Les Matinales avec Frédérique Dumas

frederique-dumas-emnsVice-présidente de la commission des affaires culturelles et de l'éducation

19 janvier 2018, 9h30
Lieu : École des Médias et du Numérique de la Sorbonne

A la croisée entre politique et culture, Frédérique Dumas a évoqué avec nous son parcours et sa vision sur les principaux enjeux du secteur de la culture aujourd’hui.

Diplômée de l’Université Paris II Panthéon-Assas en Techniques de l’information et de la communication, elle s’oriente d’abord vers le domaine des relations internationales. Mais, lorsqu’elle intègre en 1986 le cabinet du ministre de la Culture et de la Communication, François Léotard, sa carrière se précise. Frédérique Dumas se consacrera, dans une combinaison désormais indissociable, au monde politique et au secteur de la culture. Chargée de mission pour le domaine du cinéma et des musiques actuelles, elle développe une politique globale qui vise à intégrer les entreprises du secteur. Sur ce modèle, le gouvernement en coordination avec l’industrie du disque organise une baisse de la TVA sur le nouveau produit de l’année 1987, le CD.

Entrée chez Polygram Audiovisuel, le début de sa carrière cinématographique s’amorce. Rapidement, Frédérique reprend une filiale de production de Polygram avant de devenir indépendante. En accord avec Polygram et Studio Canal, sa boîte de production conserve une marge de liberté sans s’exposer à des problèmes de trésorerie. Dans le même temps, Frédérique poursuit son activité politique et sera pendant huit ans maire adjointe à Antony. A la tête du BLIC, elle suit de près la situation du secteur cinématographique, qui se complexifie à la fin des années 1990. TPS vient remettre en question le monopole de Canal +, alors que le mode de fixation de la chronologie des médias repose désormais sur un accord interprofessionnel. Quand Canal + remet en question ses obligations du fait de la concurrence de TPS, Frédérique Dumas défend la nécessité d’une responsabilité partagée qui engage les deux chaines payantes. Ceci d’autant que ces obligations sont au cœur du système de financement du cinéma français, garant de l’exception culturelle.

Frédérique Dumas est appelée par France Télécom, aujourd’hui Orange, pour développer la stratégie du géant des télécoms qui se lance alors dans l’audiovisuel. Elle renouvelle entièrement l’image de l’opérateur français, dans un milieu où il paraissait comme tirant profit la culture sous forme de produit d’appel. Sous l’impulsion de Frédérique, Orange Studio est fondé et participe à la coproduction de films notables tels Les Beaux Gosses, Gainsbourg, vie héroïque ou encore The Artist. Travailler en collaboration avec des acteurs déjà implantés sur le marché, dont France 2, France 3 ou encore Pathé, s’avère une stratégie payante. Grâce à l’expertise et la vision globale de Frédérique, l’opérateur prouve ainsi sa volonté de s’associer avec les boîtes de production existantes, mais se montre également résolu à financer la culture.
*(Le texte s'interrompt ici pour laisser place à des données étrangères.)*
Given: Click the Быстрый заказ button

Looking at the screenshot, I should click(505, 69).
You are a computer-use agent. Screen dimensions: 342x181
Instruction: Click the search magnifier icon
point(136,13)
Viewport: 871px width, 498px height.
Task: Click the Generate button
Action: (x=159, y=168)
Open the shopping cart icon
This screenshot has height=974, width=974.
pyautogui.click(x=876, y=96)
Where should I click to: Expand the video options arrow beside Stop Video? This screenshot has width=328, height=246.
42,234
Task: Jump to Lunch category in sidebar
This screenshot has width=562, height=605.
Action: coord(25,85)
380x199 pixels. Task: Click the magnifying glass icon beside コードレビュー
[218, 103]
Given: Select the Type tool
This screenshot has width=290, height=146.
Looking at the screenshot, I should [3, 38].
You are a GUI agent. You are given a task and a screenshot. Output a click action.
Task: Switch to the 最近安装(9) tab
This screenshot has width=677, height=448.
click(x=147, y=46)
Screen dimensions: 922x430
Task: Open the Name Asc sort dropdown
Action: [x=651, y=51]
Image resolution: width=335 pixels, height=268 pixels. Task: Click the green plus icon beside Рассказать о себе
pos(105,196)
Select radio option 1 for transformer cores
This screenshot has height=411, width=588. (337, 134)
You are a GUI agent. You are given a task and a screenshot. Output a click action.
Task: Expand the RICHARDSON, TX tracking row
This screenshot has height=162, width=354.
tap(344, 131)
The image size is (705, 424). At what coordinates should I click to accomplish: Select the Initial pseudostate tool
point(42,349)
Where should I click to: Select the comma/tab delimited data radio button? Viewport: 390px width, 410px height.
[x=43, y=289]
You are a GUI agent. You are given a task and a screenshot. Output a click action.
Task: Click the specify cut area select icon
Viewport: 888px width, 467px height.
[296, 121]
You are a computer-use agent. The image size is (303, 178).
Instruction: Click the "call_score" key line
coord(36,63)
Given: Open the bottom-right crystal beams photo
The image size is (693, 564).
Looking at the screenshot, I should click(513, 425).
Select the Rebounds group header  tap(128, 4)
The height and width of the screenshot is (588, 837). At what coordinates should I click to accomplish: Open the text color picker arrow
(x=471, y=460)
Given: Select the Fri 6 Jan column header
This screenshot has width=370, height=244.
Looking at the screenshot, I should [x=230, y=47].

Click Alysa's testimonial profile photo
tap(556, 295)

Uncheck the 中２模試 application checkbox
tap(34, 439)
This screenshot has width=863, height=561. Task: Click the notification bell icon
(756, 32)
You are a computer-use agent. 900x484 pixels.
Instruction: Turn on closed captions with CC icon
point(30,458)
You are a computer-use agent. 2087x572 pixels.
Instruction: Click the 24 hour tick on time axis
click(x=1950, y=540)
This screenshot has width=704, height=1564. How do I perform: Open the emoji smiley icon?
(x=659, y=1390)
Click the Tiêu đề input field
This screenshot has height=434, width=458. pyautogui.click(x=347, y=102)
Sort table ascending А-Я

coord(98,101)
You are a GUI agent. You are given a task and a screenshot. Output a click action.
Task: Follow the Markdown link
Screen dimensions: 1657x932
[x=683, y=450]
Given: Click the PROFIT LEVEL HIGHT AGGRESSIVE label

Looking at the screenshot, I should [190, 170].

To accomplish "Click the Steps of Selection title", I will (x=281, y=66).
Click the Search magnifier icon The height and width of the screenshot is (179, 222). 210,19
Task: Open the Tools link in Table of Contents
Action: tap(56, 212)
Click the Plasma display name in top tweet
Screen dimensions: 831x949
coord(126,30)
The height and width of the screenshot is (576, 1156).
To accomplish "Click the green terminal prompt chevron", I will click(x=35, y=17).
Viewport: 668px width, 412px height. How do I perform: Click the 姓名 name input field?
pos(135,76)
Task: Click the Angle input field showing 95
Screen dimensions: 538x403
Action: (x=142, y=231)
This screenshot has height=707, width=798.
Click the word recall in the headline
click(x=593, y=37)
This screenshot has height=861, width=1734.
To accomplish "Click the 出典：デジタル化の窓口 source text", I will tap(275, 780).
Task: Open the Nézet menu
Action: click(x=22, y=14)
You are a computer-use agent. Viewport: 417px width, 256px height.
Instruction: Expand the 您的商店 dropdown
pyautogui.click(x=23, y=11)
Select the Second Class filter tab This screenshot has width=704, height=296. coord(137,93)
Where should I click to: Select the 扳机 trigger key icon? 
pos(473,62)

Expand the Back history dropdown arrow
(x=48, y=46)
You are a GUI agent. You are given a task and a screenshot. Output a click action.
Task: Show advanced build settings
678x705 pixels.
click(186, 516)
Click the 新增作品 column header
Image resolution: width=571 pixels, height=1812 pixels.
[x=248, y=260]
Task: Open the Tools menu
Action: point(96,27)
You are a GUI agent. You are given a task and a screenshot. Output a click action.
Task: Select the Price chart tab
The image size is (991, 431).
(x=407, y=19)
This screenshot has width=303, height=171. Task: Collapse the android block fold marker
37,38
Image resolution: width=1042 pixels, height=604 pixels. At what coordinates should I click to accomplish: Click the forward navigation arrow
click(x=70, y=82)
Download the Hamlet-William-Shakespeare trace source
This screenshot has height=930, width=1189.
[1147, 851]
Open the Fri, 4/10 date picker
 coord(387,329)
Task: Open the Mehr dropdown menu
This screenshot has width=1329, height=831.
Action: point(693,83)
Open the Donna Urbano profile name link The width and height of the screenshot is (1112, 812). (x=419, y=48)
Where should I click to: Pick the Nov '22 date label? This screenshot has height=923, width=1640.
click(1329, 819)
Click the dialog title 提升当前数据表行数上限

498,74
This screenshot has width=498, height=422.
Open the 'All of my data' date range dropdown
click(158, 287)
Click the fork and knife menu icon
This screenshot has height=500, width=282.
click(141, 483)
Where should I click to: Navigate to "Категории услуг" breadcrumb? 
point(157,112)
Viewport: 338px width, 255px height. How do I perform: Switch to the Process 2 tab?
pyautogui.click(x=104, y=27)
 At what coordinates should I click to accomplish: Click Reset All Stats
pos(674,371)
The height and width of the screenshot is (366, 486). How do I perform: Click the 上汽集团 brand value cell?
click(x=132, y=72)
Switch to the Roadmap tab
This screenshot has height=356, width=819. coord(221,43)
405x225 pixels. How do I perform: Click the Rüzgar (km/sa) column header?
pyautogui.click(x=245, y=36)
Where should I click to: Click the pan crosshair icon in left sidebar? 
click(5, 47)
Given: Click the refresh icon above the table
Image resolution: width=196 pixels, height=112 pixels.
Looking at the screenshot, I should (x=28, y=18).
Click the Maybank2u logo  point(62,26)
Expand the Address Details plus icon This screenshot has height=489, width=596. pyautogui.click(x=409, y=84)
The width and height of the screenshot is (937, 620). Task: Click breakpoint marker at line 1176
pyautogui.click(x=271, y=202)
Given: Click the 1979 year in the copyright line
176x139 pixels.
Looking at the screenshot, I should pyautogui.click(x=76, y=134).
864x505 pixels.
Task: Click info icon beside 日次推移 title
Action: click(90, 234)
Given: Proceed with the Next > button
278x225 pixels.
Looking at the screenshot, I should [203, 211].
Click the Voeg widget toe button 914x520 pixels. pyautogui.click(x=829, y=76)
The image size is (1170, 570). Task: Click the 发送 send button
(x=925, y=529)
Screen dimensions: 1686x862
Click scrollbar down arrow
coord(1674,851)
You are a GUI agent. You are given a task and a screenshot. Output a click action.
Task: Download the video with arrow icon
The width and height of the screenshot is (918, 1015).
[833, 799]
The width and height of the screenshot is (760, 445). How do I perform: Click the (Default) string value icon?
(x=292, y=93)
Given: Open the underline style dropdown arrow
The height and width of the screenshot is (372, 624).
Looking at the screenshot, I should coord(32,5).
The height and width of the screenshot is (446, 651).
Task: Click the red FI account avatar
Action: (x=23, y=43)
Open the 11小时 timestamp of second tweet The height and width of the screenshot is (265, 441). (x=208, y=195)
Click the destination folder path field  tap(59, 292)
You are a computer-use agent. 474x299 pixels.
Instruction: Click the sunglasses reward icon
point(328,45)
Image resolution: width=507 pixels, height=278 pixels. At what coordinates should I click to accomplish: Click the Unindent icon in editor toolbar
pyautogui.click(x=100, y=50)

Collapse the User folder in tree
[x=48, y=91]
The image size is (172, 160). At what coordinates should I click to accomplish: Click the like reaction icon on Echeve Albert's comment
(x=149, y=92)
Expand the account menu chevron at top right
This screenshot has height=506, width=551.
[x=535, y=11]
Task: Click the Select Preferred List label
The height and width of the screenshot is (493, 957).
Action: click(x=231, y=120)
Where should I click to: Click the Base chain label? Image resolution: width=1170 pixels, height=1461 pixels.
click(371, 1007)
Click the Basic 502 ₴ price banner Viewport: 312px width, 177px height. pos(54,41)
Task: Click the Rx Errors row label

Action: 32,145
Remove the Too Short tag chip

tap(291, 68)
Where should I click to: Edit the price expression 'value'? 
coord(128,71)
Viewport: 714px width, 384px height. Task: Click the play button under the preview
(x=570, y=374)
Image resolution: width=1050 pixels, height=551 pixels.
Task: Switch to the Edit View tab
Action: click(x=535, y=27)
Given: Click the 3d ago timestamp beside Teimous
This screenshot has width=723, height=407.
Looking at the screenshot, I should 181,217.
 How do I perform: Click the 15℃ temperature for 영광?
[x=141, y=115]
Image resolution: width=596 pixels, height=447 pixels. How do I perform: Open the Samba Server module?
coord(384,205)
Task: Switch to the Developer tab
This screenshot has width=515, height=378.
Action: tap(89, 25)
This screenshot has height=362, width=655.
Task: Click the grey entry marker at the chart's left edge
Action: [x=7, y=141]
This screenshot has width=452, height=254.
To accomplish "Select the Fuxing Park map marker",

En parallèle, Frédérique poursuit sa carrière politique en tant que conseillère régionale d’Ile-de-France avant d’être élue en juin 2017 députée des Hauts-de-Seine. Le Parlement s’est récemment saisit du débat sur la chronologie des médias, en situation de blocage. Face à la profession qui ne parvient pas à s’accorder, la commission à la culture du Sénat a évoqué en juillet dernier la possibilité de légiférer, à l’issue des six mois octroyés au médiateur Dominique d’Hinnin pour parvenir à un accord. Légiférer sans l’adhésion du secteur n’est pas une solution souhaitable pour Frédérique Dumas, qui en appelle à un mode de négociation renouvelé. Frédérique défend l’expérimentation de propositions alternatives à la chronologie des médias actuelle sur des zones géographiques limitées. Propositions qui pourraient s’étendre au territoire français dans son ensemble si elles s’avèrent viables. Par ailleurs, Frédérique souhaite revenir sur l’interdiction de promotion des œuvres cinématographiques à la télévision. Face à une promotion des films qui passe aujourd’hui essentiellement par l’invitation des personnalités les plus célèbres à la télévision, ce qui favorise les films à gros budget, Frédérique défend une publicité régulée garante de la diversité culturelle.

Les étudiants du master ECN remercient chaleureusement Frédérique Dumas pour son déplacement au sein de notre école.